Ever since Dev’s mother told their family friends that was diagnosed with ADHD, they noticed a change in their behavior. Mothers no longer wished to schedule play dates with the sweet 8 year old boy. They would make transparent excuses that sent a clear message to his mother that they wanted to distance themselves from Dev. When she asked one of her neighbors why this was happening, her neighbor said very matter-of-factly, “I’m sorry Shubha but I just don’t want Dev to be an influence on my little Raj.”
Aarohi called her mother and father one evening and divulged to them that her doctor had diagnosed her with depression. He father reacted with anger. “You wouldn’t be depressed if you just focused harder on your studies and had gotten into a better college like your brother!” Her mother followed up with, “Just stop being so negative. Be happy in life and this whole depression nonsense will go away. It’s in your hands Aarohi!”
Mariam knew she had an anxiety problem and a visit to South Asian counselor confirmed her suspicions. As soon as she left the office, she felt this overwhelming sadness. She felt it was necessary to step down as a board member of her favorite charity. She also contemplated cancelling her social engagements for the next few weeks. With this diagnosis, she suddenly lost her confidence and began to feel that she couldn’t manage anything that she was able to do before.
Neal had just moved to college three states away. His recurrent illnesses were addressed by the college health center. After seeing numerous doctors, he was diagnosed with bipolar disorder. As soon as he let his parents know, they demanded that he move back home. “You’re not going to be able to keep up with the difficult curriculum of college,” his mother said, “and we don’t want you to get into any trouble.” He didn’t understand. “Well we know that people like that can get angry and do things to hurt people. We just think we can protect you better at home.”
Stigma is highly prevalent in South Asian culture against mental health issues. The above four examples highlight just a few of the ways stigma presents itself in the community and in families. There are two types of stigma – public stigma and self-stigma – and on both sides there are three specific exhibitions of negative attitudes toward mental health.

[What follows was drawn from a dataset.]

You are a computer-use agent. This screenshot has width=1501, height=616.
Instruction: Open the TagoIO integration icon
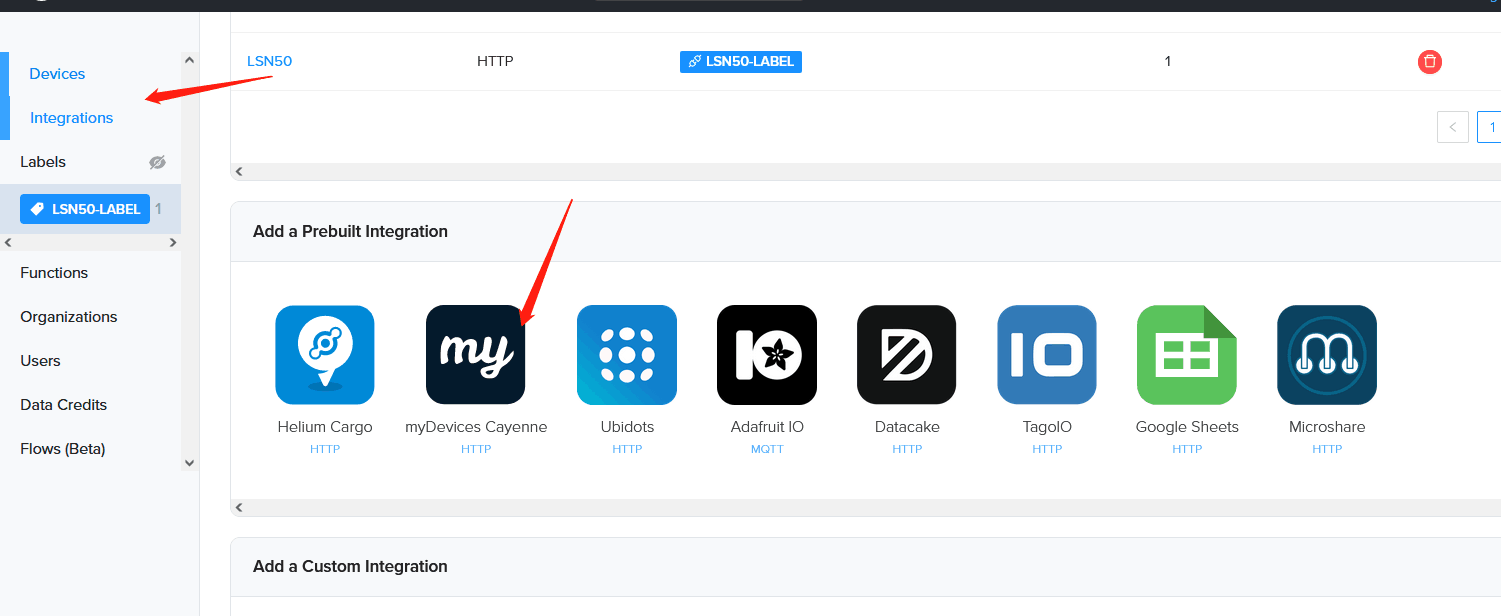click(1047, 355)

Public stigma is how people view anyone with an emotional health issue whereas self-stigma is how people with mental health issues view themselves because they are part of a stigmatized group. Regardless of the source of the stigma, both groups express it in three ways: through stereotypes, prejudice and discrimination.

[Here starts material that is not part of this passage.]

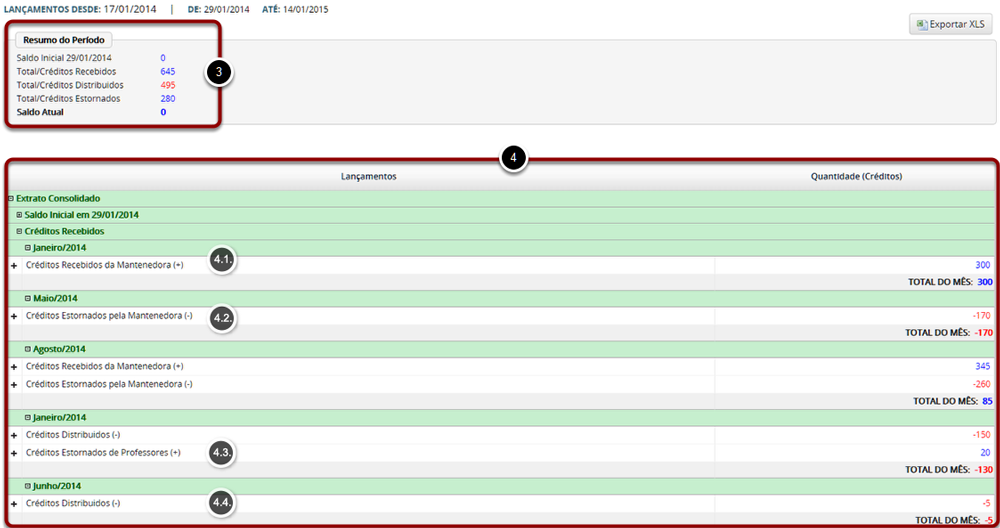Click the Quantidade (Créditos) column header
This screenshot has height=528, width=1000.
(856, 176)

Stereotypes are negative beliefs and attitudes towards a person because of their membership in a particular group. Common stereotypes that result in public stigma include believing that people with emotional health issues are dangerous (like what Neal’s father was insinuating), that they are incompetent (as evidenced by Neal’s mother who believed he could not keep up with college anymore) or that they are weak.
Similarly, self-stigma is perpetuated by stereotypes that people living with mental illness believe about themselves. They may believe the message they are getting from friends and family that they are a character flaw or that they are not competent enough to live a full life with responsibilities.

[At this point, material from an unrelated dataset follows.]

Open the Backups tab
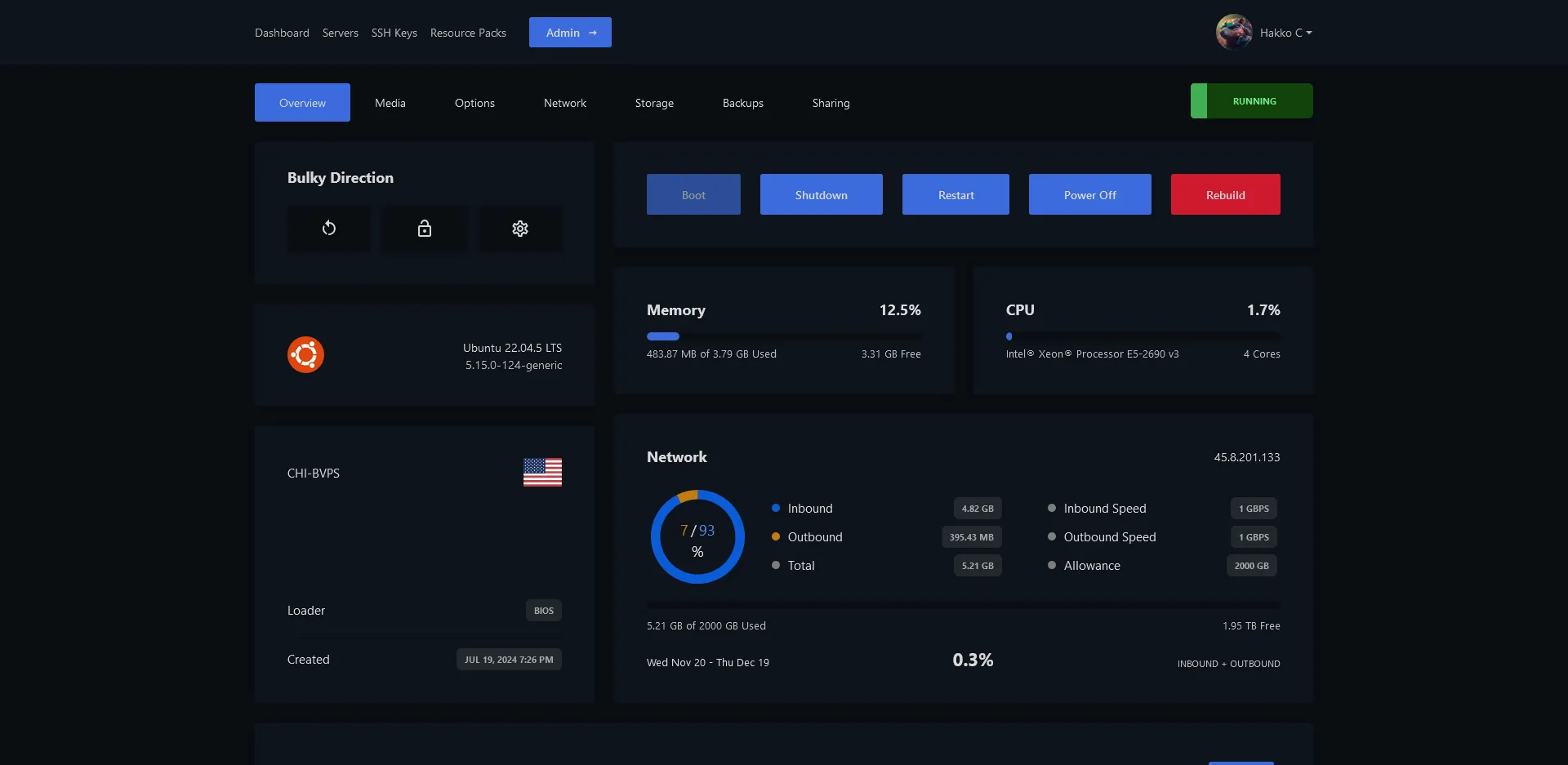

Both public and self-stigma are also strengthened by prejudice, which are thoughts or feelings that support the stereotype. Aarohi’s parents reacted to her diagnosis with anger and yelled at her because they thought she had created her negative situation herself. Other common examples of prejudice associated with mental health stigma include liking the person less, being afraid of them or not feeling as comfortable around them. People living with mental illness or any emotional health issue tend to be prejudiced to themselves often experiencing low self-esteem and believing they can’t do anything on their own, as Mariam felt.
Finally, both types of stigma are also fueled by discrimination. This is specific behaviors that are in response to stereotypes and prejudice. Friends and family may distance themselves from people with emotional health issues, as mentioned in Dev’s case who lost lots of play dates. They may not reach out to offer help, especially if they believe the person created their own situation, as is the case in Aarohi’s example.
Living with emotional health issues, South Asians may stop pursuing activities, interests or work, believing that they cannot handle it. They limit their exposure to people worried about how others will react to them, stop going out and even reaching out to friends and family.
The worst part about stigma is that often the effects of it, including social isolation, lack of support and low self-esteem, are often worse than the actual emotional health issue itself. Experiencing stigma while also living with emotional health issues can also significantly impact the response rate to treatment and prognosis. In fact, many South Asians living with emotional health issues, because they feel they can’t talk about it, often resort to substance abuse or suicide as a way to deal with the seemingly impossible task of being accepted by their community.
South Asians are a very community oriented group and just as we reach out to someone who has lost a loved one or who just had surgery, South Asians need to break the wall of stigma and reach out to those who are living with emotional health issues as well. The support and community feeling that comes from that can act as a strong protective and resilience factor, helping the person to recover and live healthier much sooner.